Primary Risk Drivers
Below is a snapshot of domains that materially influence the MARA Rating.
Clinical effectiveness
Tofacitinib has demonstrated moderate clinical effectiveness compared to placebo in two randomized controlled trials, showing statistically significant improvements in key outcomes such as ASAS20, ASAS40, BASDAI, and quality of life measures. However, it has not been directly compared to secukinumab or ixekizumab, leading to some uncertainty regarding its relative effectiveness in the intended patient population.
Cost effectiveness
Tofacitinib is likely to be cost-effective when compared to secukinumab, with the committee concluding that it is cost neutral in the relevant patient population. The cost comparison suggests that tofacitinib has similar or lower costs, which supports its economic viability.
Quality of life
The evidence indicates that tofacitinib leads to moderate improvements in health-related quality of life, as evidenced by significant enhancements in the ASQoL and SF-36v2 measures. These improvements are supported by trial data, although the extent of the benefit may vary among different patient subgroups.
Supporting Domains
Safety and Adverse Effects
Tofacitinib has a generally good safety profile, with adverse effects that are manageable. However, the MHRA safety warning regarding increased cardiovascular events and malignancies in certain populations introduces some concerns, particularly for older patients or those with risk factors.
Comparator Selection
The clinical trials primarily compared tofacitinib with placebo, and while indirect comparisons suggest it is comparable to secukinumab and ixekizumab, the lack of direct head-to-head trials limits the robustness of the comparator selection.
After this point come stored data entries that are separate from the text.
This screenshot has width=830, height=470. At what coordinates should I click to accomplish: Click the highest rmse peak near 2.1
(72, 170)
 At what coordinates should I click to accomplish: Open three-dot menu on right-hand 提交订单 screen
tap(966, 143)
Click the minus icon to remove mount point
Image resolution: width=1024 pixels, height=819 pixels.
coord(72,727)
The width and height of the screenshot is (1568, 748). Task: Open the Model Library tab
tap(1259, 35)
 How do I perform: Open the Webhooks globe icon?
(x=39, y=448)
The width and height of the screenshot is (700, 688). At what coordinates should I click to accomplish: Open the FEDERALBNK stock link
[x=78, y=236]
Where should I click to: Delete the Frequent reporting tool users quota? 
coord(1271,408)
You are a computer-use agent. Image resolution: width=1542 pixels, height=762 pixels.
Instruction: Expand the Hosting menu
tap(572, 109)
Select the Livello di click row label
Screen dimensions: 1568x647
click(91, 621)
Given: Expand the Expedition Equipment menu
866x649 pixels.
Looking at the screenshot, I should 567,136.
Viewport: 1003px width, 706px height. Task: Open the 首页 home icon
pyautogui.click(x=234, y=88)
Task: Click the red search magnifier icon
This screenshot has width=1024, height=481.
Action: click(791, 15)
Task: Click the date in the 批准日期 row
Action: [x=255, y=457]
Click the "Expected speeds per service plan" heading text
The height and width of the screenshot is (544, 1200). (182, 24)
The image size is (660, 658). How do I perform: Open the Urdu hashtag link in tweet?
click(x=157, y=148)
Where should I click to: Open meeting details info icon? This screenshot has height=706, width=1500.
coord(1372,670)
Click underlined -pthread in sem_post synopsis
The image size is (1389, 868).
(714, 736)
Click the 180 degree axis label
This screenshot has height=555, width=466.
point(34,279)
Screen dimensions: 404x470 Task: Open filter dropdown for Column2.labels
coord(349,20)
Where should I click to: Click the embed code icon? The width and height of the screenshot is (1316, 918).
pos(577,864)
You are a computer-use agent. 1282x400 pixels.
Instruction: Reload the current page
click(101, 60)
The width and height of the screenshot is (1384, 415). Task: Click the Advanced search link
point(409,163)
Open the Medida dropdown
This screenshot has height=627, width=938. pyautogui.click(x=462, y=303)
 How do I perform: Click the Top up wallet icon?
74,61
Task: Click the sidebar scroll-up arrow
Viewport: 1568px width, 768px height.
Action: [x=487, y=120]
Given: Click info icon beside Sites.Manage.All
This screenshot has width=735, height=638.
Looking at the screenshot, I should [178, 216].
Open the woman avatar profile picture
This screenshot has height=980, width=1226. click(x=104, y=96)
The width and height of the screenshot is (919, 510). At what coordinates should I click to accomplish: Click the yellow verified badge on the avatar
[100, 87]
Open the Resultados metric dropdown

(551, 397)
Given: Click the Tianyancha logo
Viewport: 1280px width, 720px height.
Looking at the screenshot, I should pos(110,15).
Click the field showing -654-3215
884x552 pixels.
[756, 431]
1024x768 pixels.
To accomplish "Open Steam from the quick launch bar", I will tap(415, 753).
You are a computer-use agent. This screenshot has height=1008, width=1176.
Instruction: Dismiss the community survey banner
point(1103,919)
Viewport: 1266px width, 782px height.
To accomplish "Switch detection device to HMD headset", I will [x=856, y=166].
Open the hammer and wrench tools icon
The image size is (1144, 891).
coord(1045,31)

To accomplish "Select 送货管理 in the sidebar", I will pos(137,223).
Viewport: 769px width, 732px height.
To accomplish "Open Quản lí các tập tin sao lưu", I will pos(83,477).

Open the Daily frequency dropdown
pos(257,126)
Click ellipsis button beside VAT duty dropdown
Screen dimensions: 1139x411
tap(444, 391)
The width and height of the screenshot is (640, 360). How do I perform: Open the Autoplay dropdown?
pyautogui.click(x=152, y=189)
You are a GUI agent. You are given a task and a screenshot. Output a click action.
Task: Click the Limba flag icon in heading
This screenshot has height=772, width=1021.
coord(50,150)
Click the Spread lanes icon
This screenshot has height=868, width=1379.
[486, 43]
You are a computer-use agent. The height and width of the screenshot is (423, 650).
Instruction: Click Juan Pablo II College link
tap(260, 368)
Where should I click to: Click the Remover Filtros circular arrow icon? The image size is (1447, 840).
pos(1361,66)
Patient Population and Subgroups
The trials included a diverse patient population, and while there are some concerns regarding the generalizability of results to those with prior biological DMARD exposure, the core population is well represented.
Care Pathway Integration
Tofacitinib can be integrated into existing treatment pathways with minor adjustments, as it offers an oral administration option that is more convenient than injectable therapies, which is a significant advantage for patients.
Resource Use and Cost Implications
The resource implications of adopting tofacitinib are manageable, with the potential for cost savings compared to existing treatments. The committee noted that the overall budget impact is likely to be justifiable given the expected benefits.
Evidence Quality and Robustness
The evidence base is supported by multiple randomized controlled trials, although there are some limitations regarding the long-term data and the generalizability of certain subgroups. Overall, the evidence is credible and robust.
Uncertainty, Sensitivity, and Broader Impacts
There are notable uncertainties regarding the long-term efficacy and safety of tofacitinib, particularly in populations with specific risk factors. While the evidence supports its use, the committee acknowledged the need for further data to address these uncertainties.